Created on 07 Jul 2026

Authors

Hui Guo, Yi Li, Meng Liu, Ye Zhou, Mei Hong

Published in

Medicine. Volume 105. Issue 27. Pages e49554. Jul 03, 2026.

Abstract

Cadmium is a toxic environmental metal, but its association with prevalent coronary heart disease (CHD) remains uncertain. We examined whether blood cadmium concentrations were associated with prevalent CHD in US adults and explored machine-learning model performance. This cross-sectional study used data from the National Health and Nutrition Examination Survey 2013 to 2014. Adults aged ≥20 years with complete data on self-reported CHD, blood cadmium, and covariates were included.
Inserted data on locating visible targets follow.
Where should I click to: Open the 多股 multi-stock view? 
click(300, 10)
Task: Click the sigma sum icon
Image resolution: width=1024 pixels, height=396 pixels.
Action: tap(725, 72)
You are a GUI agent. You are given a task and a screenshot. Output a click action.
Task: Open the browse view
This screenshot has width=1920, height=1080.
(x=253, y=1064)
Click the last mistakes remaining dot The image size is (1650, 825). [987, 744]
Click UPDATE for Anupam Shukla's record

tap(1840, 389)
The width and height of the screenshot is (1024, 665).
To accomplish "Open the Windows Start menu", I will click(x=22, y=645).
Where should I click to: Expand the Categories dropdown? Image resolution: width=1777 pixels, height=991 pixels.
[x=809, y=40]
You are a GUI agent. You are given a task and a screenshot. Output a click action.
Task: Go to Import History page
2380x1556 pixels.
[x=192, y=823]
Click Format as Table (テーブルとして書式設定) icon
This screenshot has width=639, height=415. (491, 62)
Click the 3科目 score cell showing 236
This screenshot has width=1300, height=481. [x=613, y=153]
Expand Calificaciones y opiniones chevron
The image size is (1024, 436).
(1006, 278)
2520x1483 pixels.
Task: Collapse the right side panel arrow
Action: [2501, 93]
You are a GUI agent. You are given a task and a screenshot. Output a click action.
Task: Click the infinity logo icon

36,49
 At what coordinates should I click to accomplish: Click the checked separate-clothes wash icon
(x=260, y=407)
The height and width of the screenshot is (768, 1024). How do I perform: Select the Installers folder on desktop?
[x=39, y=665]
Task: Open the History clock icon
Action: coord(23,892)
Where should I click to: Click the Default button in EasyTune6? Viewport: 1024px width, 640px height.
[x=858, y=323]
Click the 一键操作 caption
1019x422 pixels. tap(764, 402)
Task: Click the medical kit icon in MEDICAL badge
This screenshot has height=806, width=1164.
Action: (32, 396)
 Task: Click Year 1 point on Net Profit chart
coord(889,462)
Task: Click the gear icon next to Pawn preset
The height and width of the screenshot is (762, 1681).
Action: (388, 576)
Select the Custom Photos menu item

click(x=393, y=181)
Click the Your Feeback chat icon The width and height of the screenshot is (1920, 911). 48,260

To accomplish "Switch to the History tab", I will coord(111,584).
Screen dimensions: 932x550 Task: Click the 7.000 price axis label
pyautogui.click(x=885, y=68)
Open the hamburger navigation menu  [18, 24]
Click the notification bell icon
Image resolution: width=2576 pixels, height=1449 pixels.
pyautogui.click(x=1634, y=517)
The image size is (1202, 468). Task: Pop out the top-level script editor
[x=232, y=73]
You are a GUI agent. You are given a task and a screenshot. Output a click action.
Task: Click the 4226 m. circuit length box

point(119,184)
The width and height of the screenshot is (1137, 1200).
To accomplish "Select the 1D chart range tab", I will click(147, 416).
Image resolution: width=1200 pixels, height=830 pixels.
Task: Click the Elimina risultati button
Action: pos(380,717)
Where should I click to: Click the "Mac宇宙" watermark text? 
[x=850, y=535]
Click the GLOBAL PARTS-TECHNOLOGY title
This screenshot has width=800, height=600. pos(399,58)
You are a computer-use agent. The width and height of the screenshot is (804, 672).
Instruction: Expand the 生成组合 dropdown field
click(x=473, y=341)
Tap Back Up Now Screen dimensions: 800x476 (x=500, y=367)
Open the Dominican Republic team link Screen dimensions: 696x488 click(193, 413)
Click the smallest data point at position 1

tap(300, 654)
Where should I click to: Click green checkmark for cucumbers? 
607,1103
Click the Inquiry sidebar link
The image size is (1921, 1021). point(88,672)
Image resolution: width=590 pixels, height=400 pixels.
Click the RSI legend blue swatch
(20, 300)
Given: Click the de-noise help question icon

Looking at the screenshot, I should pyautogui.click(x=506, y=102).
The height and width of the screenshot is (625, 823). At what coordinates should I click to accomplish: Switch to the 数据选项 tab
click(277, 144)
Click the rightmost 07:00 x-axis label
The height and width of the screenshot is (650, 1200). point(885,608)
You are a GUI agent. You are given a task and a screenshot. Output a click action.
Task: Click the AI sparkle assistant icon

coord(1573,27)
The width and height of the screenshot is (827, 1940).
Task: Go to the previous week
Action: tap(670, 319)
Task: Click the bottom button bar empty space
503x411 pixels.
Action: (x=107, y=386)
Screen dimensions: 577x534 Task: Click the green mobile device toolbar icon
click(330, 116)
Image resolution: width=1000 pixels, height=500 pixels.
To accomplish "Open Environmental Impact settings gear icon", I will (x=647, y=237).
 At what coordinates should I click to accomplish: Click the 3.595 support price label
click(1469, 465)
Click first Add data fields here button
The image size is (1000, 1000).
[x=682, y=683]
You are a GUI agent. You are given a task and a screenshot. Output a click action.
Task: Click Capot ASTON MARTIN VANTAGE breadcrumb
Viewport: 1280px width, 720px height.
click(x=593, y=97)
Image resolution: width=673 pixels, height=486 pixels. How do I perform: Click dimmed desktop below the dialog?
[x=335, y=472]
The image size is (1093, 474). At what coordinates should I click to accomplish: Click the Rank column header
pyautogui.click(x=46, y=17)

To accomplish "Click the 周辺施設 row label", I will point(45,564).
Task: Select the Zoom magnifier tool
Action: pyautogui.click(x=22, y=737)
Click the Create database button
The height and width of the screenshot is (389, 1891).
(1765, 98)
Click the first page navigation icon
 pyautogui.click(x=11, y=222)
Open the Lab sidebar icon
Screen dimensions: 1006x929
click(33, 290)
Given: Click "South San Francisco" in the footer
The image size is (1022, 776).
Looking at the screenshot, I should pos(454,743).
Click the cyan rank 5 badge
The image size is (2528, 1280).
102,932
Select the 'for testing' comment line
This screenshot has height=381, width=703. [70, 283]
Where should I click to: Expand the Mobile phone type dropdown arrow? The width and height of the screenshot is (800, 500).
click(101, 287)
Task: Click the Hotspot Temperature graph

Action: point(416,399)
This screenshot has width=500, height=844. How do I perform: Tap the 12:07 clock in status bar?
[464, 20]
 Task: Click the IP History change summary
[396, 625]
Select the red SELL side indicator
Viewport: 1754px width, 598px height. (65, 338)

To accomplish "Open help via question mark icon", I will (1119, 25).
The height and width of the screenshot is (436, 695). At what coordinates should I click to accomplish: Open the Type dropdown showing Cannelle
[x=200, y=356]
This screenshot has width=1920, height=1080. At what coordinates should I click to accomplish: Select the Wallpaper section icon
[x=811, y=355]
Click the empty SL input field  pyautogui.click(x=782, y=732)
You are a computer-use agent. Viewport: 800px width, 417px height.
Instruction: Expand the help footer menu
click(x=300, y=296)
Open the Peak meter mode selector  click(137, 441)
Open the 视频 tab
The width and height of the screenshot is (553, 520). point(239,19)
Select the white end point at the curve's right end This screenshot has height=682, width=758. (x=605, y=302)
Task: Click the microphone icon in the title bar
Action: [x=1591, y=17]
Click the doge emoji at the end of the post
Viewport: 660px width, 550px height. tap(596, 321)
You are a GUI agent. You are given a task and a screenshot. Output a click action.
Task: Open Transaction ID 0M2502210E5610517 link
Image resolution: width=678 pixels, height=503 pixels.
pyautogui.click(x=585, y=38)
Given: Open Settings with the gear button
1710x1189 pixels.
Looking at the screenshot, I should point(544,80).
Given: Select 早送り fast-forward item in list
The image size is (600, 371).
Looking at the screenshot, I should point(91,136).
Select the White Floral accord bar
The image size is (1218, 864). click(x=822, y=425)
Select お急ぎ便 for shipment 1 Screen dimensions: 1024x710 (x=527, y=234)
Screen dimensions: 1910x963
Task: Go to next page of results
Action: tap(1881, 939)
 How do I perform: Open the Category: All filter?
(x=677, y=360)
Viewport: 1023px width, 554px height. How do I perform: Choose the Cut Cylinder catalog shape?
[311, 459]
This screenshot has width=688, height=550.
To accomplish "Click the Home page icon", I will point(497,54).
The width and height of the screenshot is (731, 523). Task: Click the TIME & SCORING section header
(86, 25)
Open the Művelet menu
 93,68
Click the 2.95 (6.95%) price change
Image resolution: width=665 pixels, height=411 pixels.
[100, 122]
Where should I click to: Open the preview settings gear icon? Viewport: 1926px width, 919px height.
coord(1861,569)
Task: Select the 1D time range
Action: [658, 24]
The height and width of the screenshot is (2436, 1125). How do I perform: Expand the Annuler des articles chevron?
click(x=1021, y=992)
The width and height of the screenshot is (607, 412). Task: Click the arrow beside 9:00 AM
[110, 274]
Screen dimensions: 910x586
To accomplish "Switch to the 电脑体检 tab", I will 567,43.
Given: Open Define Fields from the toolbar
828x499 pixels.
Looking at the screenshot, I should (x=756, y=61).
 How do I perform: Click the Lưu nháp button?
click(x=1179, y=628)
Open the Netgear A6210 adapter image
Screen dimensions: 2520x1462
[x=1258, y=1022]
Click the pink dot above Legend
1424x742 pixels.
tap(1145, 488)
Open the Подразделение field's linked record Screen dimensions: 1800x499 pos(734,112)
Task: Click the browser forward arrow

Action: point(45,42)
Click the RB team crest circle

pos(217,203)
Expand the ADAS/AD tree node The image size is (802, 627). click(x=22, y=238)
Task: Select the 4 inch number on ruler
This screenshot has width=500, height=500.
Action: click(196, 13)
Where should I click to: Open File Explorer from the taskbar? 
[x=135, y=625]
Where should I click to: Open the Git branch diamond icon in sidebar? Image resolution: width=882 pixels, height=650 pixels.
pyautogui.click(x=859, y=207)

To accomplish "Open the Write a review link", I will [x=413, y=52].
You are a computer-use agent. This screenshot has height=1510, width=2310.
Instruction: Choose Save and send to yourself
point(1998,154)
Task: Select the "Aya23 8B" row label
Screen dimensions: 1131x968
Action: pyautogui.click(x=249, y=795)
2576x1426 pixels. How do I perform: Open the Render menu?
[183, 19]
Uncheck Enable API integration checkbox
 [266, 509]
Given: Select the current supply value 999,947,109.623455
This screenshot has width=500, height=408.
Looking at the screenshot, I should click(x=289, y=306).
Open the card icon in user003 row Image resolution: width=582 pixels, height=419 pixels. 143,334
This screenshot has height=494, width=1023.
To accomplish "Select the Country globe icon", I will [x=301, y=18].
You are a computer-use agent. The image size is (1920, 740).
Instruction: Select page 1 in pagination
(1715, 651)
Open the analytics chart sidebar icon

Blood cadmium was measured by inductively coupled plasma mass spectrometry. Survey-weighted logistic regression was used to assess associations between blood cadmium and prevalent CHD. Sensitivity analyses additionally adjusted for serum cotinine and were repeated in never smokers. Ten machine-learning algorithms were developed to assess discrimination, calibration, and feature importance. Among 2219 participants, higher blood cadmium concentrations were associated with higher odds of prevalent CHD. In the fully adjusted model, each 1-unit increase in ln-transformed blood cadmium was associated with prevalent CHD (odds ratio, 1.38; 95% confidence interval, 1.05-1.81). Compared with the lowest quartile, the highest quartile was associated with higher odds of prevalent CHD (odds ratio, 1.95; 95% confidence interval, 1.25-3.04). The association remained after additional adjustment for serum cotinine but was attenuated in never smokers. The multilayer perceptron showed the best overall discrimination and calibration; age ranked first and blood cadmium ranked second by mean absolute Shapley Additive Explanations value. Higher blood cadmium concentrations were associated with higher odds of prevalent CHD in this cross-sectional analysis. These findings should be interpreted cautiously because residual smoking-related confounding remains possible and the CHD outcome was self-reported.

PMID:
42410856
Bibliographic data and abstract were imported from PubMed on 07 Jul 2026.